All lines from the opening of the data to the line containing "Task: Minimize the Preferences window" must be returned unchanged, and only those lines.
***** Excerpted data
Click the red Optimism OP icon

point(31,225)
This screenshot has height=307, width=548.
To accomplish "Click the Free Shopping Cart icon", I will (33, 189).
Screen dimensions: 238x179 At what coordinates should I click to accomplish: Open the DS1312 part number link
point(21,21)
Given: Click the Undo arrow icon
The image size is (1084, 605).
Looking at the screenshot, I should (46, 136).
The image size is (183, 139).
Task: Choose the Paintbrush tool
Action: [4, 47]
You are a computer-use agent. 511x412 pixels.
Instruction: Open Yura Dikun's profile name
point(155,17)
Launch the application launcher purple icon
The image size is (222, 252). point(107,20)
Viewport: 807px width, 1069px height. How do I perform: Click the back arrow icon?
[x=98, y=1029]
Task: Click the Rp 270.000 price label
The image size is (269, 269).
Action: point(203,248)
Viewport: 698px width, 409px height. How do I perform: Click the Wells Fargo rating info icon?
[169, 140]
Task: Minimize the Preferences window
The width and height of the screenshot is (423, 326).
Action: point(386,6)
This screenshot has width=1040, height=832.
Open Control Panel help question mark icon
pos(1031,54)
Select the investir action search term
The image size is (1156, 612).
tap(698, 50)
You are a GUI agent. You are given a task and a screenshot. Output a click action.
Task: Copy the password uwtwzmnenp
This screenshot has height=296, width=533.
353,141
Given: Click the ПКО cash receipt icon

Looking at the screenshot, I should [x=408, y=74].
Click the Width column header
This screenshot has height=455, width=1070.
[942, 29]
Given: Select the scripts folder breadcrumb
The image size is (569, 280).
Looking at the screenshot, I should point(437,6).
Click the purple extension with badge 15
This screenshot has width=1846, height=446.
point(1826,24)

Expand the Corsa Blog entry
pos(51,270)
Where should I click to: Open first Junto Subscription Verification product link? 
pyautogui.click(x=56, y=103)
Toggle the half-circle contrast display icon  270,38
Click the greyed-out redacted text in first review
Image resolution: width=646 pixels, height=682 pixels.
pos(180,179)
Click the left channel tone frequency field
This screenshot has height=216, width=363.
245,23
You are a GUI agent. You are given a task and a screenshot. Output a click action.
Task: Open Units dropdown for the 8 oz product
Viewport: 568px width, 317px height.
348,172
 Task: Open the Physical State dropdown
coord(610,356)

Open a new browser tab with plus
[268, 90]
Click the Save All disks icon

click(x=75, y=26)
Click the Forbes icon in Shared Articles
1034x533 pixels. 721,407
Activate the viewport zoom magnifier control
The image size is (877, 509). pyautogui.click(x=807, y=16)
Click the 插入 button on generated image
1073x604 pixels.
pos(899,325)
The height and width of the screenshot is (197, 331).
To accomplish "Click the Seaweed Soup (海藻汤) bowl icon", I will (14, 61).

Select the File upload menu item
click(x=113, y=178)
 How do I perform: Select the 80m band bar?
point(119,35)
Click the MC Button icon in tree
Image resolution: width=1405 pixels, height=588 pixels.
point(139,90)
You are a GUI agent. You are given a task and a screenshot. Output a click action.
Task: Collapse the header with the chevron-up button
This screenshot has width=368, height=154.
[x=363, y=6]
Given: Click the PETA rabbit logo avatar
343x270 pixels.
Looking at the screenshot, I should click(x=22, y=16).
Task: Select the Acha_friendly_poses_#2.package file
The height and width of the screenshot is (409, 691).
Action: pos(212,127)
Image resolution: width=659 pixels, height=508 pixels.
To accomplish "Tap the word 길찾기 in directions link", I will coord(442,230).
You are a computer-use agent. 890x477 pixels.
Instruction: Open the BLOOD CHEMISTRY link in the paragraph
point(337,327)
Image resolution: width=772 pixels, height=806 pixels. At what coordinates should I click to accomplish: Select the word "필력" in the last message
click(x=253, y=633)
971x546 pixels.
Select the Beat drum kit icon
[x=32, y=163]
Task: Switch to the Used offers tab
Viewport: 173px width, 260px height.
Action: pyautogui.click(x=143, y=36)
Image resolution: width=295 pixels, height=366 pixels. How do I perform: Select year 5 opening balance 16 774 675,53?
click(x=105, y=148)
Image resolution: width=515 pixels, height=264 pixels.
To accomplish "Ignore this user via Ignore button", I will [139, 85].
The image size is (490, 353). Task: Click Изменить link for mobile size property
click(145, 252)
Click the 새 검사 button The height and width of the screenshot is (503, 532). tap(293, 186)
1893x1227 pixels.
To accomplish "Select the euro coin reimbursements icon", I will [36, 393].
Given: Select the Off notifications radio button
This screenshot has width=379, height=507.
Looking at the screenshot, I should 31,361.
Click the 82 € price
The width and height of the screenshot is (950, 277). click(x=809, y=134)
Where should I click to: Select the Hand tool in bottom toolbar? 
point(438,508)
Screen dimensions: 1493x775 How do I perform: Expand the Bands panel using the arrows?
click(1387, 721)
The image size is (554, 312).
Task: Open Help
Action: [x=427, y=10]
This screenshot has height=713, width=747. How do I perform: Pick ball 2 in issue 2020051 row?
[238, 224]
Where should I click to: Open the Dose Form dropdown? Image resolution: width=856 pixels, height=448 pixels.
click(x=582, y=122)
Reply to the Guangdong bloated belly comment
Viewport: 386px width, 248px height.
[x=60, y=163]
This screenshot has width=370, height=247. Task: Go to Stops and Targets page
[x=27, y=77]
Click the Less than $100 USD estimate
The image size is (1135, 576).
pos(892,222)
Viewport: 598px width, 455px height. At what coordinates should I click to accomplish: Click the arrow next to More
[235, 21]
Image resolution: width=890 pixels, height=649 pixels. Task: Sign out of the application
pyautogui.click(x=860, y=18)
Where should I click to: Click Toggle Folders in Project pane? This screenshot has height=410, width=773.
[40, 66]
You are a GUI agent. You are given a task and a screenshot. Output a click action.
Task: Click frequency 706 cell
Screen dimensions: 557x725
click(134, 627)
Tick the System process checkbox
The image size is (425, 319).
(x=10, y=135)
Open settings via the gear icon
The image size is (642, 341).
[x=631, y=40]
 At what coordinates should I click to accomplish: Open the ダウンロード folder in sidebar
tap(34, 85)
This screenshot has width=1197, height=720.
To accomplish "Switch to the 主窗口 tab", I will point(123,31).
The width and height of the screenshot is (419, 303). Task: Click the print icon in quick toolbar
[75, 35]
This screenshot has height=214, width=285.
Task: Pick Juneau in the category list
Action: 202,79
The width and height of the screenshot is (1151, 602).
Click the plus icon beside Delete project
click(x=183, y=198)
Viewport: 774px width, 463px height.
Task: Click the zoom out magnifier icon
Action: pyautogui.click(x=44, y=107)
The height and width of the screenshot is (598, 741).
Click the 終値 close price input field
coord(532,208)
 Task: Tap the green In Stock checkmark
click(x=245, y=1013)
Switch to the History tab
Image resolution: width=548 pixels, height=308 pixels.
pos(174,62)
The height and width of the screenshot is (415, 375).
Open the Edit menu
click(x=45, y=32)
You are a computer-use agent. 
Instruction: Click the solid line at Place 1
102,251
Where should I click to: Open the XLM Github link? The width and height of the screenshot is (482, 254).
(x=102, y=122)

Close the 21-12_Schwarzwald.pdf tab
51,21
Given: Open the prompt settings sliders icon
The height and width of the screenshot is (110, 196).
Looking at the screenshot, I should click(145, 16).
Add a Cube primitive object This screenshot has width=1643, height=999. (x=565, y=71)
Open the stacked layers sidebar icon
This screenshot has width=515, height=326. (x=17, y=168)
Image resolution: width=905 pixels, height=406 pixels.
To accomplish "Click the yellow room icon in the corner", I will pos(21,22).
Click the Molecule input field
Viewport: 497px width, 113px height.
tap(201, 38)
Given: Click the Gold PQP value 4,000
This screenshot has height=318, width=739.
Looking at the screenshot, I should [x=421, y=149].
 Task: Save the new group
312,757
**********
Reply.
Click the red Optimism OP icon

point(31,225)
This screenshot has height=307, width=548.
To accomplish "Click the Free Shopping Cart icon", I will (33, 189).
Screen dimensions: 238x179 At what coordinates should I click to accomplish: Open the DS1312 part number link
point(21,21)
Given: Click the Undo arrow icon
The image size is (1084, 605).
Looking at the screenshot, I should (46, 136).
The image size is (183, 139).
Task: Choose the Paintbrush tool
Action: [4, 47]
You are a computer-use agent. 511x412 pixels.
Instruction: Open Yura Dikun's profile name
point(155,17)
Launch the application launcher purple icon
The image size is (222, 252). point(107,20)
Viewport: 807px width, 1069px height. How do I perform: Click the back arrow icon?
[x=98, y=1029]
Task: Click the Rp 270.000 price label
The image size is (269, 269).
Action: point(203,248)
Viewport: 698px width, 409px height. How do I perform: Click the Wells Fargo rating info icon?
[169, 140]
Task: Minimize the Preferences window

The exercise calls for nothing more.